Design work is under way on the project that will soon lead to 1,861 new parking spaces, 16 "pay-on-foot" systems in centralized locations throughout MIA parking facilities and several "find-my-car" locator systems. Construction is scheduled to begin in March 2023 and finish by July 2025.
The local airport authority is developing a multi-phase plan to modernize the Des Moines International Airport. The first phase is expected to cost $448 million.
"The airport has already exceeded its long-term passenger forecast, and it has become especially congested under the weight of recent population growth," said Nabers.
According to the authority, the airport needs 17 new gates by 2032 to meet the next wave of airport traffic forecasts.
"That need has inspired the plan to modernize the airport with an entirely new terminal."
Increasing passenger volume will be addressed in several modernization projects underway at the Billings International Airport in Montana.
A new parking structure at the airport, with designated space for car rental companies and a section for public parking, is the largest project. The $25 million project is scheduled for construction in 2024. A smaller $4.5 million project to modernize its cargo facilities with construction of an expanded cargo ramp is set for 2023.
The Trenton-Mercer Airport in New Jersey's Mercer County is being eyed for an expanded main terminal, approximately five times the current size, to increase the facility's total number of inbound and outbound flights.
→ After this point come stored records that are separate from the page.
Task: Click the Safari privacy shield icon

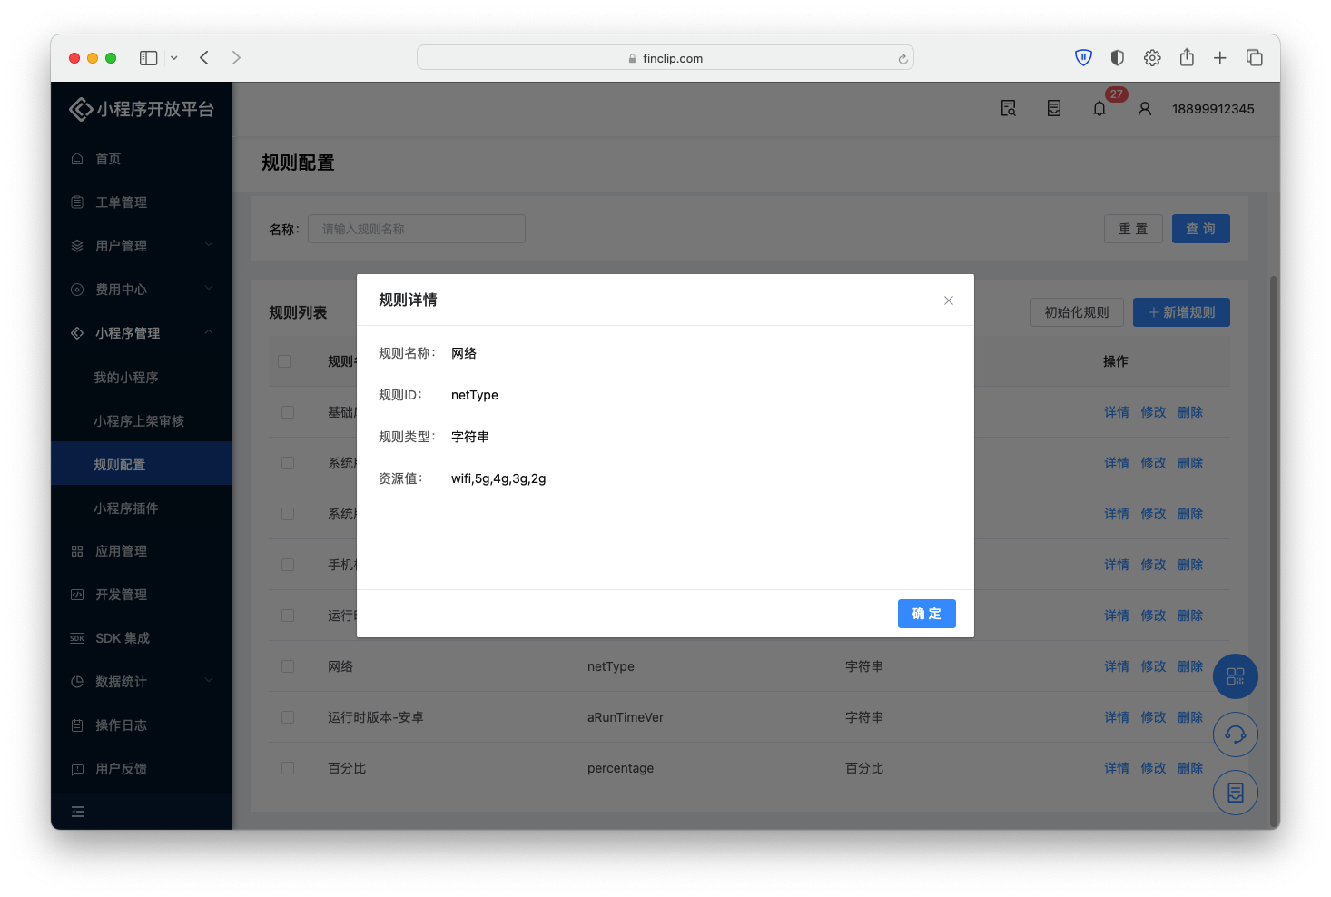Action: click(1083, 58)
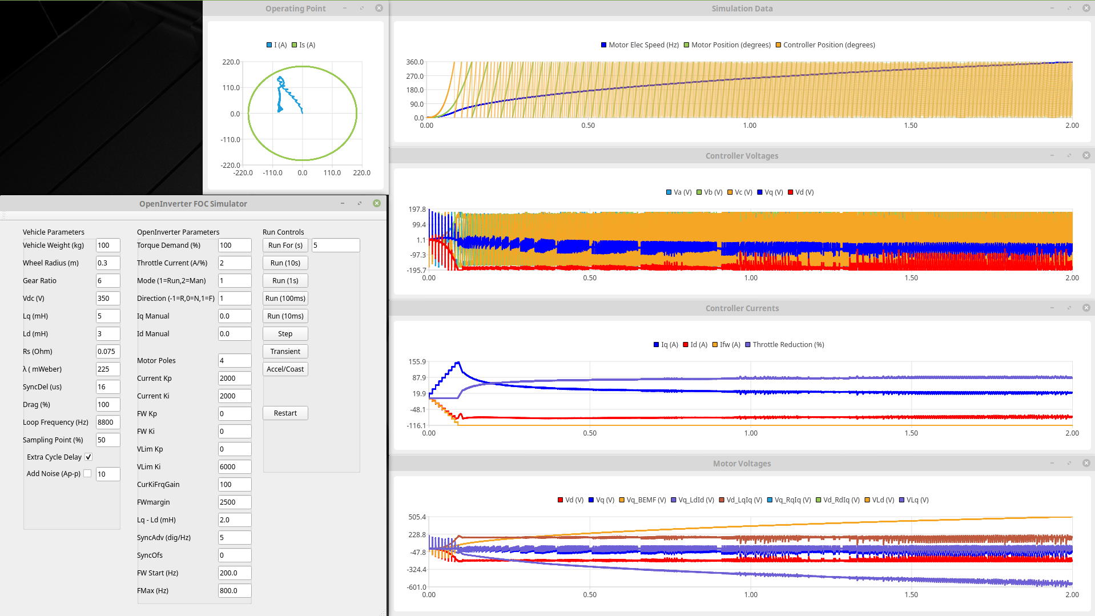Select the Vdc (V) value field
This screenshot has width=1095, height=616.
tap(107, 298)
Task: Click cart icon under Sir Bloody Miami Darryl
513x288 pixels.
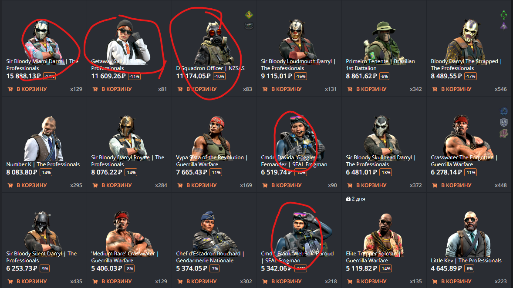Action: click(x=10, y=89)
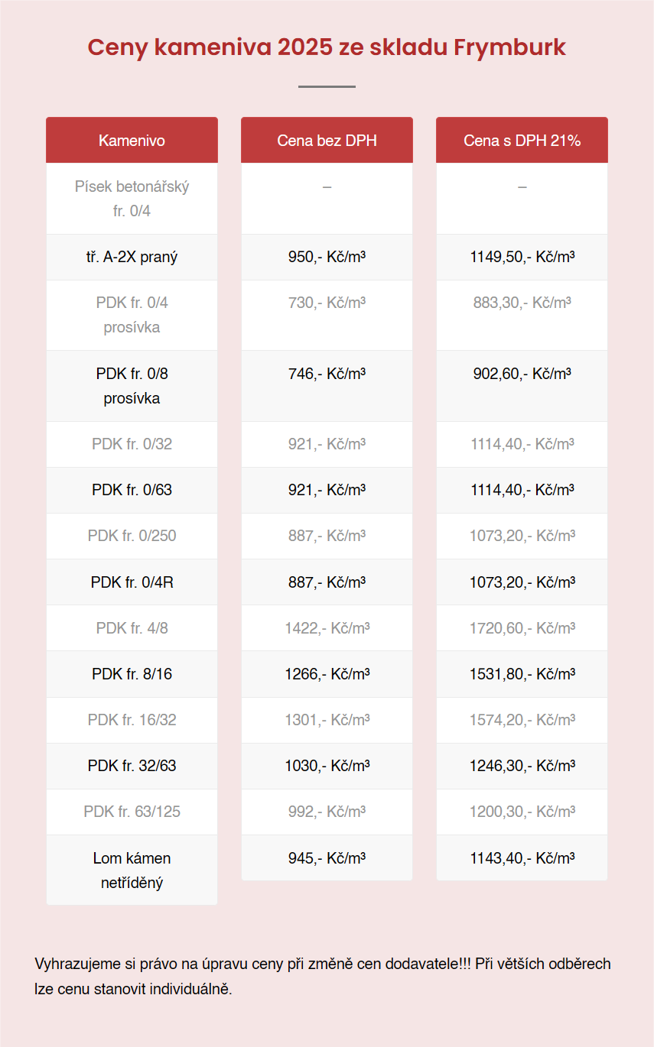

Modernization efforts will include four new passenger aircraft parking spaces, new hold room facilities, terminal apron improvements, 10 new ticket counters, three security screening lanes, expanded baggage claim facilities and new concession options. Mercer County officials anticipate that construction of the project, which could cost between $109 million and $163 million, will launch sometime in 2023.
"Airport construction projects will be abundant for the next several years, and contracting opportunities are immediately available in almost every state in the country," said Nabers.